More than nine out of 10 (92%) interviewed indicated they are already making use of AI in their organisations with more than half (55%) indicate they started using AI two years ago. Among the few who admit to not using AI around 71% plan to do so within six months.

Use the latest technology to keep your business in good standing

As regulatory demands increase, businesses often find it difficult to ensure they remain compliant on a continuous basis.

Our subsidiary compliance consultancy service, Newgate Compliance (UK and Channel Islands), deliver pragmatic and flexible solutions to help our clients meet what are often complex and evolving regulatory obligations.

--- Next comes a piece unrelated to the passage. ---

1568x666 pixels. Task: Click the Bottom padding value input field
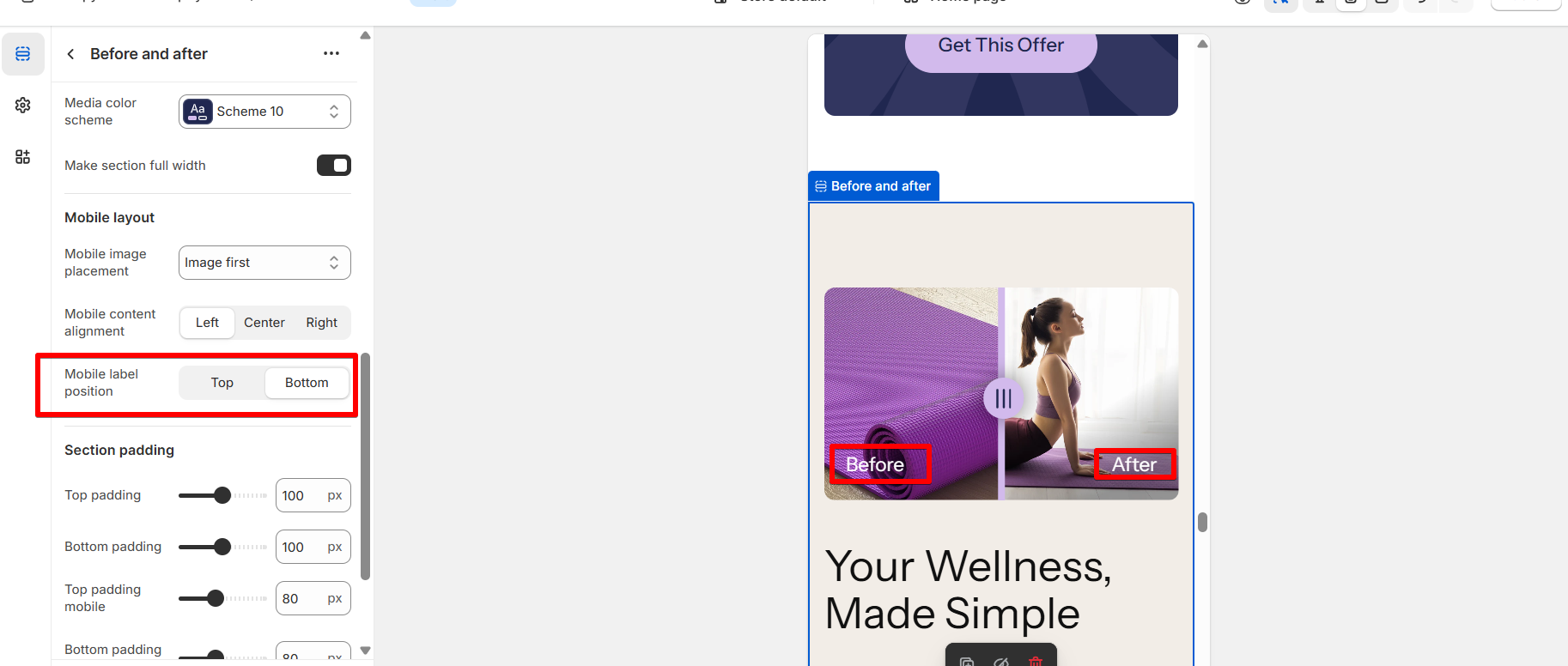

We assist with a broad range of compliance services such as submission of regulatory authorisation applications, provision of Money Laundering Reporting Officers (MLROs), the implementation of compliance frameworks and governance structures, as well as regulatory and compliance training for employees. 

All of which is backed by our innovative cloud-based regulatory compliance solution, The Gateway which is about to announce a new AML module, building on its extensive end-to-end power.

*Ocorian commissioned independent research company PureProfile to conduct a global study of 301 senior executives. The survey was carried out among board directors at companies with annual turnover of more than $250 million, fund managers working in family offices, private equity, venture capital and real estate; and senior executives working in capital markets focused on structured credit, CLOs, securitisation, mortgage-backed securities and asset- backed securities. Respondents to the survey, which was conducted in November 2023, were based in the UK, continental Europe, Asia, the Middle East and North America and included 150 alternative fund managers.

**Ocorian commissioned independent research company PureProfile to conduct a global study (across the US, UK, Germany, Brazil, Singapore, Hong Kong, UAE, Turkey, Quatar, Saudi Arabia and Mauritius) of 101 senior regulation and compliance executives working at alternative fund manager firms (including private equity, venture capital, real estate, infrastructure, private debt, renewables and hedge funds) during January 2024.